Copy the listing word for word, from its very first line through the line that contains "434). click(x=337, y=384)", including that line.
::::::
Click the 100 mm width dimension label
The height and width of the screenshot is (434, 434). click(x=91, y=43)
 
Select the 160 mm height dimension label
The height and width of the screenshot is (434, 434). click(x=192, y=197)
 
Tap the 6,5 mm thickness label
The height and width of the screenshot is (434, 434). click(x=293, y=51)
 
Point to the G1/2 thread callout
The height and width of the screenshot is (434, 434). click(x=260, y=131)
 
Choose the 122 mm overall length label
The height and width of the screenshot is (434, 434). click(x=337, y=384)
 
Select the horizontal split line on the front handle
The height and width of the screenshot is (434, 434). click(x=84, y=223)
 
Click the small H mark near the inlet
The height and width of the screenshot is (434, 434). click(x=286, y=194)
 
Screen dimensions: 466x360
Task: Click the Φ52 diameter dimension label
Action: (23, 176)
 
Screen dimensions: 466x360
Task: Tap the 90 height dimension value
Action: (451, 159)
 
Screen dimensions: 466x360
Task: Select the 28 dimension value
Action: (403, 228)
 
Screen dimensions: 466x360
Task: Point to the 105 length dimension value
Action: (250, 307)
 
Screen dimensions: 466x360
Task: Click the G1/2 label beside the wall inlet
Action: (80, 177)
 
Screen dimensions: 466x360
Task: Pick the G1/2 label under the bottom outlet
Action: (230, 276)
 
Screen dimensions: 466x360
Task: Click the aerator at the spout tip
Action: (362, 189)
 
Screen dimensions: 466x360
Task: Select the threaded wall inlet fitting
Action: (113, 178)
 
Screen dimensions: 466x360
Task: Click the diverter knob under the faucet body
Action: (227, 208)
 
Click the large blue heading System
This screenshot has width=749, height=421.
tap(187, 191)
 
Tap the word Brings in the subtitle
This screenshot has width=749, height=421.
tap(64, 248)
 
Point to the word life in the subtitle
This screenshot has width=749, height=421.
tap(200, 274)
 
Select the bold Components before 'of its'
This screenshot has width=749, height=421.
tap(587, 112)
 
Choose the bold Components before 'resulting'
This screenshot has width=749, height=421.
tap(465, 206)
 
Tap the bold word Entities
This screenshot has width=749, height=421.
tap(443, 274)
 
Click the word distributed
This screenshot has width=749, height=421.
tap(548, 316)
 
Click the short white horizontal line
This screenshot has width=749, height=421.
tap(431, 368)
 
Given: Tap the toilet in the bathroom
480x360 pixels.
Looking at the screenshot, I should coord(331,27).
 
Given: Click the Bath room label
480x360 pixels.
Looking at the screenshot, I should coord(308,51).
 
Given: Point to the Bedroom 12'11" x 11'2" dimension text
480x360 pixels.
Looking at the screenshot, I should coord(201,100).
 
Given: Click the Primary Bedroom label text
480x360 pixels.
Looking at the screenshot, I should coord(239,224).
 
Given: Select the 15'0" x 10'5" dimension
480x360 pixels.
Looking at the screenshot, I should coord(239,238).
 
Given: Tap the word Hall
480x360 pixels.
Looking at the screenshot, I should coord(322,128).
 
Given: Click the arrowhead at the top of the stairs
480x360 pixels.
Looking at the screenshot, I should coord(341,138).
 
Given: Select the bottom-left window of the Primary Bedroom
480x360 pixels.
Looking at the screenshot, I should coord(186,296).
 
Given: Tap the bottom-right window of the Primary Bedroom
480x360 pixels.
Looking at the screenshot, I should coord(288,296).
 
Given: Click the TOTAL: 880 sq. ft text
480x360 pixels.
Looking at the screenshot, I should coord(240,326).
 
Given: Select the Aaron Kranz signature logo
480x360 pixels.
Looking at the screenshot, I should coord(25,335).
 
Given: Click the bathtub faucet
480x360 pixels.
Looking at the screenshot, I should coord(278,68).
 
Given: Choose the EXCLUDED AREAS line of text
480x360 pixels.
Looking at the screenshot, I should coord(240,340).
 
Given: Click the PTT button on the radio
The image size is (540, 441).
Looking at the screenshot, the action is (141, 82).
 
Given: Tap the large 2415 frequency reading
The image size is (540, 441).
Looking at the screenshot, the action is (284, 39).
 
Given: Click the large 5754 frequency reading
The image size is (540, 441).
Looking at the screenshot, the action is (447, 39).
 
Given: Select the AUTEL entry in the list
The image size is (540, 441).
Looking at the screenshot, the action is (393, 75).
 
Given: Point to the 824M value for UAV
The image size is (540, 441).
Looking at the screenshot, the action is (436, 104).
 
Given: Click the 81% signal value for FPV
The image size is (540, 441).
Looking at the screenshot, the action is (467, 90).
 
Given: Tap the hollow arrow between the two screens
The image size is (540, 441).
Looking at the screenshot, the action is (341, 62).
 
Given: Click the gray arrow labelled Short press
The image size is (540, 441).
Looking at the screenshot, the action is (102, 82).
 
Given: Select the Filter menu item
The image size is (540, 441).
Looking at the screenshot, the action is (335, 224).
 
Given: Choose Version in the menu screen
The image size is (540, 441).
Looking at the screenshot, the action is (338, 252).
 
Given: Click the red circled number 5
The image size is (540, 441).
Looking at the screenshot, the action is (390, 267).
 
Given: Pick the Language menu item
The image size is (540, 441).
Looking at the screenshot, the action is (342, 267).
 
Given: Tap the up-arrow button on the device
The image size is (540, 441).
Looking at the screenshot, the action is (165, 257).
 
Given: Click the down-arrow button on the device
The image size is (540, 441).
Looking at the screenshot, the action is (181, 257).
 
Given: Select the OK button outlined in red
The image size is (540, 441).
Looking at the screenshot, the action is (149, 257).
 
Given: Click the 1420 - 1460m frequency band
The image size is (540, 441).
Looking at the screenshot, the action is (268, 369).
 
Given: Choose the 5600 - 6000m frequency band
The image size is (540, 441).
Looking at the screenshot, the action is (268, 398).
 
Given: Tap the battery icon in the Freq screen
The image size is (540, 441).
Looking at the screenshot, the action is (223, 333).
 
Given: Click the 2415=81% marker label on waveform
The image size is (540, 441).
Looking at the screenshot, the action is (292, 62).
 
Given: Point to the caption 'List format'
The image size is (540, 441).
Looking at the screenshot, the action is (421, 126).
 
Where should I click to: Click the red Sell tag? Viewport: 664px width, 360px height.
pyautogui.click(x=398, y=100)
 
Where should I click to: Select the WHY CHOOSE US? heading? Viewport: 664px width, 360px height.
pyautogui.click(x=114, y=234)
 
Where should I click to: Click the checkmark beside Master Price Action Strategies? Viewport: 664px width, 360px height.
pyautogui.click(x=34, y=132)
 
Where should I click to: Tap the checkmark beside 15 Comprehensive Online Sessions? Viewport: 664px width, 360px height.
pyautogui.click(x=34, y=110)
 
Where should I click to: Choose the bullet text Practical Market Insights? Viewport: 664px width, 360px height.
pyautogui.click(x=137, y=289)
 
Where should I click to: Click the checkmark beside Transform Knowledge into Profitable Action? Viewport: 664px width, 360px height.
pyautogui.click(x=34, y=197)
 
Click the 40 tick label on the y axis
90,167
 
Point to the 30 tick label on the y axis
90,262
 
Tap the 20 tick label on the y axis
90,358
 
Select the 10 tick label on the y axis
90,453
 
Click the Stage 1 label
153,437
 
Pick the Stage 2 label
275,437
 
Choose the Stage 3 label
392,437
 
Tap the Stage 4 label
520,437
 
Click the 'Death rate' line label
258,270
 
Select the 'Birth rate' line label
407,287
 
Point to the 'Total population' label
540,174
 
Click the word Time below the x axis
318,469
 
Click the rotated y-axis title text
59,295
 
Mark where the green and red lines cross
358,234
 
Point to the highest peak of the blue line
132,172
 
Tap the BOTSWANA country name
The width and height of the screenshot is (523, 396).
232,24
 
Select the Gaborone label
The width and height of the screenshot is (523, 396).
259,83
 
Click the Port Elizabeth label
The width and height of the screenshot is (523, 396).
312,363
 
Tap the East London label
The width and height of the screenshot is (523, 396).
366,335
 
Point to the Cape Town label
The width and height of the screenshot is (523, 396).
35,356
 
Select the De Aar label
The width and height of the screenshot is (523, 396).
::::::
**Complete answer**.
Click the 100 mm width dimension label
The height and width of the screenshot is (434, 434). click(x=91, y=43)
 
Select the 160 mm height dimension label
The height and width of the screenshot is (434, 434). click(x=192, y=197)
 
Tap the 6,5 mm thickness label
The height and width of the screenshot is (434, 434). click(x=293, y=51)
 
Point to the G1/2 thread callout
The height and width of the screenshot is (434, 434). click(x=260, y=131)
 
Choose the 122 mm overall length label
The height and width of the screenshot is (434, 434). click(x=337, y=384)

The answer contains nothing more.